Effectiveness of pharmacist dosing adjustment for critically ill patients receiving continuous renal replacement therapy: a comparative study

Sai-Ping Jiang; Zheng-Yi Zhu; Xiao-Liang Wu; Xiao-Yang Lu; Xing-Guo Zhang; Bao-Hua Wu

doi:10.2147/TCRM.S59187

Effectiveness of pharmacist dosing adjustment for critically ill patients receiving continuous renal replacement therapy: a comparative study

Ther Clin Risk Manag. 2014 Jun 3:10:405-12. doi: 10.2147/TCRM.S59187. eCollection 2014.

Authors

Sai-Ping Jiang¹, Zheng-Yi Zhu², Xiao-Liang Wu³, Xiao-Yang Lu¹, Xing-Guo Zhang¹, Bao-Hua Wu¹

Affiliations

¹ Department of Pharmacy, the First Affiliated Hospital, Hangzhou, People's Republic of China.
² Department of Pharmacy, Children's Hospital, College of Medicine, Zhejiang University, Hangzhou, People's Republic of China.
³ Intensive Care Unit, the First Affiliated Hospital, College of Medicine, Zhejiang University, Hangzhou, People's Republic of China.

Abstract

Background: The impact of continuous renal replacement therapy (CRRT) on drug removal is complicated; pharmacist dosing adjustment for these patients may be advantageous. This study aims to describe the development and implementation of pharmacist dosing adjustment for critically ill patients receiving CRRT and to examine the effectiveness of pharmacist interventions.

Methods: A comparative study was conducted in an intensive care unit (ICU) of a university-affiliated hospital.
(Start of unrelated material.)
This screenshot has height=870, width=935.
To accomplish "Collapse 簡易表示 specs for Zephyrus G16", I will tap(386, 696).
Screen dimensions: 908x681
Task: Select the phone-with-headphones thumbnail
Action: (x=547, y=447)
Patients receiving CRRT in the intervention group received specialized pharmacy dosing service from pharmacists, whereas patients in the no-intervention group received routine medical care without pharmacist involvement. The two phases were compared to evaluate the outcome of pharmacist dosing adjustment.

Results: The pharmacist carried out 233 dosing adjustment recommendations for patients receiving CRRT, and 212 (90.98%) of the recommendations were well accepted by the physicians. Changes in CRRT-related variables (n=144, 61.81%) were the most common risk factors for dosing errors, whereas antibiotics (n=168, 72.10%) were the medications most commonly associated with dosing errors. Pharmacist dosing adjustment resulted in a US$2,345.98 ICU cost savings per critically ill patient receiving CRRT. Suspected adverse drug events in the intervention group were significantly lower than those in the preintervention group (35 in 27 patients versus [vs] 18 in eleven patients, P<0.001). However, there was no significant difference between length of ICU stay and mortality after pharmacist dosing adjustment, which was 8.93 days vs 7.68 days (P=0.26) and 30.10% vs 27.36% (P=0.39), respectively.

Conclusion: Pharmacist dosing adjustment for patients receiving CRRT was well accepted by physicians, and was related with lower adverse drug event rates and ICU cost savings. These results may support the development of strategies to include a pharmacist in the multidisciplinary ICU team.

Keywords: CRRT; adverse drug event; cost saving; drug dosing adjustment; pharmacist interventions.